I could tell Kristen was itching to question me about her nephew and my relationship with Callie, but she wisely kept her million questions to herself. While the odds were good Logan wouldn’t hear them, it was a risk I didn’t want to take. I still had to figure out how to tell him the truth.
And I still had to figure out how this would all work out in the end. With Logan. With the band. With Callie.
Chapter 31
Jared
Thursday I spent the morning on my couch, working on the song that had played in my head for the past week. Once Pushing Limits hit the road, the days of writing new material would be over. The more songs we’d written before then, the easier it would be for the third album…if there was a third album. That depended on sales forTangled,which was the name of both our second album and its title track.
I strummed the chord combinations I’d written so far, and made a slight adjustment from the D to the G chord. Better. My cell phone pinged a few times, but given that it was Mason, it could wait until after I picked Logan up from preschool. I’d promised to teach him how to play the guitar today. He had asked me how old I was when I’d begun playing, and when he discovered I’d been the same age as he was now, he asked me to teach him.
The kid-sized acoustic guitar sat proudly in the corner of my bedroom. Logan would feel the vibrations when he played, or at least that was the plan. Whether he could create music was anyone’s guess.
I finished the lyrics I’d been polishing for the past hour and left for Logan’s school. Raindrops splattered against the car windows, which made me think of Callie. Who was I kidding? Everything these days made me think of Callie.
Callie used to love jumping in puddles. The bigger the splash the better. She would say that puddle jumping made everything all right with the world, even if only for a few minutes. To her, it was worth the soaked shoes and socks. I wasn’t so sure about that.
The usual group of moms was already in the waiting area when I entered. Sarina nudged the mother next to her and gave a brief nod in my direct. As a single unit, they looked over at me, and I instantly knew something was wrong. The first thought was that it had to do with Logan, but if that had been true, Callie would have called me.
“Is it true?” Sarina asked.
I shrugged. “Is what true?”
“You’re Logan’s father and Callie is just his aunt?” But the way she said it suggested it wasn’t a question. Even if it was a lie, she had already made up her mind that it was the truth.
My body stiffened. “Where did you hear that?”
“It went viral about an hour ago.” Around the same time Mason started texting me.
One mother handed me her smartphone. The picture on the screen had been taken when Logan and I were at the playground with Kristen and Emma. I was hugging Logan by the swings. Fortunately, my sister and niece had been excluded from the shot.
I scrolled down and read the article from an online tabloid. In it, my relationship with Logan was outed, and the article mentioned that a high school sweetheart, who died in a traffic accident a few years ago, was his real mother.

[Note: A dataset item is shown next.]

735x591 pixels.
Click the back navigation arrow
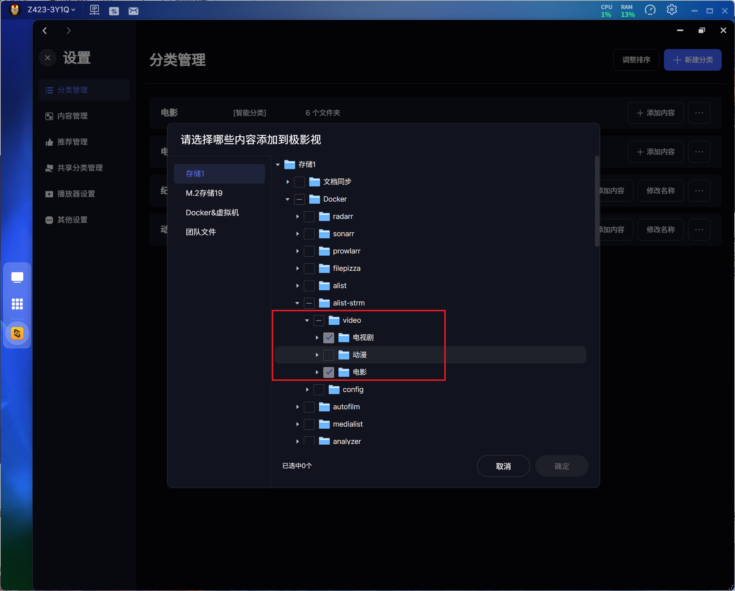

My mouth dropped open at how much information had been revealed, along with a few bonuses that were far from the truth, but since I couldn’t prove this, I’d have problems getting a retraction. Not that it mattered at this point. The truth was out there for the world to see, and it was out there before Callie and I had told Logan.
Fuck.
“Is it true you’re fighting Callie for the custodial rights to your son?” Sarina asked. “I can’t believe the nerve of her, thinking she has any rights to him. She’s only his aunt.” She made a huffing noise, like the whole idea personally wounded her.
My cell phone pinged. This time I did read Mason’s text:Would you goddamn respond???
The song I had programmed for Nolan played. “What’s up?” I answered, walking away from the group.